Source: Lewin Group estimates using the Health Benefits simulation model (HBSM).

Individual mandate with automatic enrollment through the tax system.  An individual mandate enforced with automatic enrollment through the tax system would result in a net reduction of the uninsured of 36.9 million people (Figure 9).  Over twenty-one and a half million previously uninsured people would participate in the subsidy program, 6.6 million would gain coverage through Medicaid and SCHIP, and 8.8 million would gain private coverage despite not being eligible for the subsidy program.  Approximately 100,000 people who previously would have had ESI coverage would become uninsured.

While this enforcement mechanism achieves the greatest reduction in the uninsured of the four individual mandate enforcement mechanism variations modeled, it does not cover everyone because non-tax filers and non-residents would not be captured in the system.
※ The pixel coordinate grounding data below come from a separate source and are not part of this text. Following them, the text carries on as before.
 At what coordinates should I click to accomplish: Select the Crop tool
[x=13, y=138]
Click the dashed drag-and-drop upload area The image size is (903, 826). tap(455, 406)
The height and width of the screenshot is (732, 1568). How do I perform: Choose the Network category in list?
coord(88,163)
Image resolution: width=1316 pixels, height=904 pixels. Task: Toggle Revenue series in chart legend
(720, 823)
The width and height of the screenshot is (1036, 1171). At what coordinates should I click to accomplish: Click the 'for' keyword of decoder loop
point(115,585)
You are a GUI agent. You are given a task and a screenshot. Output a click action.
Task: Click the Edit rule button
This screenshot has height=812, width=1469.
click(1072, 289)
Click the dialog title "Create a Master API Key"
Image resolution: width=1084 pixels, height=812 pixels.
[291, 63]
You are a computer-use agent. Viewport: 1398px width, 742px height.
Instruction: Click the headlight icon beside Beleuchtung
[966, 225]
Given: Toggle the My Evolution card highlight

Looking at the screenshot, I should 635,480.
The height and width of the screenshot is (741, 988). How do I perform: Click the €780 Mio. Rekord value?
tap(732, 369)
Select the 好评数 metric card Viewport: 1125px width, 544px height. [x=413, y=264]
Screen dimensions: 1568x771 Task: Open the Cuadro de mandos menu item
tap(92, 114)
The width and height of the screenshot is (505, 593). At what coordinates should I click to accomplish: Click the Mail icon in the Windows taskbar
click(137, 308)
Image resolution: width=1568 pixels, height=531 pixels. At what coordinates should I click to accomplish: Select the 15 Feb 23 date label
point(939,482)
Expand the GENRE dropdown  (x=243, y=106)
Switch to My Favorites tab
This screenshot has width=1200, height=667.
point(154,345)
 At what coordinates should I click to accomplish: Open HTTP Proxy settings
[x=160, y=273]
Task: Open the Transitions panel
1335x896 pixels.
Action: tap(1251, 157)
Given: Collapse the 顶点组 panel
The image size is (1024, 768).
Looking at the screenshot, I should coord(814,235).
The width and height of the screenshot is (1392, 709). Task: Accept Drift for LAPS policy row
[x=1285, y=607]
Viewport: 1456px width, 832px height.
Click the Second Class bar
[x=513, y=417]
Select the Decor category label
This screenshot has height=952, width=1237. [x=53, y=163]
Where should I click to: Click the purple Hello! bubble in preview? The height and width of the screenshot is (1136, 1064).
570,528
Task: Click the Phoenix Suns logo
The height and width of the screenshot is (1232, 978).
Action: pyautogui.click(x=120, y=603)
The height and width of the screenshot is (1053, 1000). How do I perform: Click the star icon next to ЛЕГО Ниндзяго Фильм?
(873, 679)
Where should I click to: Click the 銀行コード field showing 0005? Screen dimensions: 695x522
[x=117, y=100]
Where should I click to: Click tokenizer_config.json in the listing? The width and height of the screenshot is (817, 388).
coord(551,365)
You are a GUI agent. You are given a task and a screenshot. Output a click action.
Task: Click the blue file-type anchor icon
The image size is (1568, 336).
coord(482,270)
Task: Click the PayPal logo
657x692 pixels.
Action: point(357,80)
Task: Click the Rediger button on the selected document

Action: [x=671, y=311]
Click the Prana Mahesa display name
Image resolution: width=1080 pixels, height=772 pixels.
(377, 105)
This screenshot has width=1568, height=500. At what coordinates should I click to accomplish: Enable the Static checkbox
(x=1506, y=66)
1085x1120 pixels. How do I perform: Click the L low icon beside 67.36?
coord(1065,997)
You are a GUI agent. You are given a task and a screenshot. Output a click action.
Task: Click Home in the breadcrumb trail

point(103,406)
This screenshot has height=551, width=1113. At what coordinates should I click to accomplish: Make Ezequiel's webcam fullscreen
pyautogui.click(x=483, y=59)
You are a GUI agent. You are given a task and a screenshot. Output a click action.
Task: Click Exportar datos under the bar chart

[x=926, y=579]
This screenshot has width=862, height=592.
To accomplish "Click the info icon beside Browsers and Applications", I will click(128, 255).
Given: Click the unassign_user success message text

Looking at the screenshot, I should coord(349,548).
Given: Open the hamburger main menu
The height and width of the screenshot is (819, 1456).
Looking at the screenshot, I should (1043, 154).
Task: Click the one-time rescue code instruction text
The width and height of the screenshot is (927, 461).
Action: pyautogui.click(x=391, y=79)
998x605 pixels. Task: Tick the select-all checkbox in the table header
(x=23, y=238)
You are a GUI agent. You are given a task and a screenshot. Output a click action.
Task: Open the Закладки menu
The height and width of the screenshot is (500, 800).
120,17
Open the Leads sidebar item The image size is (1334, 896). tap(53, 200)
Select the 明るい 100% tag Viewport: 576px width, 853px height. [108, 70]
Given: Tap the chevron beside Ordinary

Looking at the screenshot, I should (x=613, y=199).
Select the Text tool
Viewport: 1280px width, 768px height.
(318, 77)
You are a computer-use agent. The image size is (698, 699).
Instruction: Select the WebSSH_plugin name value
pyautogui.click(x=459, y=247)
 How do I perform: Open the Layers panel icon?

An individual mandate enforced with automatic enrollment through the tax system would have a net Federal cost of $116.1 billion and a net state savings of $7.8 billion, for a total program cost of $108.3 billion (Figure 10).  States would experience an increase in Medicaid and SCHIP expenditures totaling $7.7 billion, while achieving over $15 billion in savings in other state programs.  Previously uncompensated care costs would be reduced by over $25 billion.

Individual mandate with automatic enrollment through other income tested programs. An individual mandate enforced with automatic enrollment through other income tested programs would result in a net reduction in the uninsured of 22.1 million people (Figure 9).  Over fifteen and a half million previously uninsured people would participate in the subsidy program, 5.2 million would gain coverage through Medicaid and SCHIP, and 2.7 million would gain private coverage despite not being eligible for the subsidy program.  Approximately 1.5 million people who previously would have had ESI or non-group coverage would become uninsured.

The program would have a net Federal cost of $96.2 billion and a net state savings of $6.7 billion, for a total program cost of $89.5 billion (Figure 10).  States would experience an increase in Medicaid and SCHIP expenditures totaling $6.4 billion, while achieving almost $13 billion in savings in other state programs.  Previously uncompensated care costs would be reduced by almost $19 billion.

Individual mandate with automatic enrollment through schools.  An individual mandate enforced with automatic enrollment through schools would result in a net reduction in the uninsured of 24.6 million people (Figure 9).  Sixteen million previously uninsured people would participate in the subsidy program, 5.7 million would gain coverage through Medicaid and SCHIP, and 4.2 million would gain private coverage despite not being eligible for the subsidy program.  Approximately 1.3 million people who previously would have had ESI or non-group coverage would become uninsured.

The program would have a net Federal cost of $97.9 billion and a net state savings of $7.8 billion, for a total program cost of $90.1 billion (Figure 10).  States would experience an increase in Medicaid and SCHIP expenditures totaling $5.6 billion, while achieving over $13 billion in savings in other state programs.  Previously uncompensated care costs would be reduced by $19 billion.

Combined approach.  An individual mandate enforced using a combined approach of all three automatic enrollment mechanisms would achieve the greatest coverage, with a net reduction in the uninsured of 38 million people (Figure 9).  Almost 22 million previously uninsured people would participate in the subsidy program, 7.4 million would gain coverage through Medicaid and SCHIP, and 8.9 million would gain private coverage despite not being eligible for the subsidy program.  Approximately 100,000 people who previously would have had ESI coverage would become uninsured.

The program would have the largest price tag, as well, with a net Federal cost of $118.5 billion and a net state savings of $6.7 billion, for a total program cost of $111.8 billion (Figure 10).  States would experience an increase in Medicaid and SCHIP expenditures totaling $9 billion, while achieving $15.5 billion in savings in other state programs.  Previously uncompensated care costs would be reduced by $25.6 billion.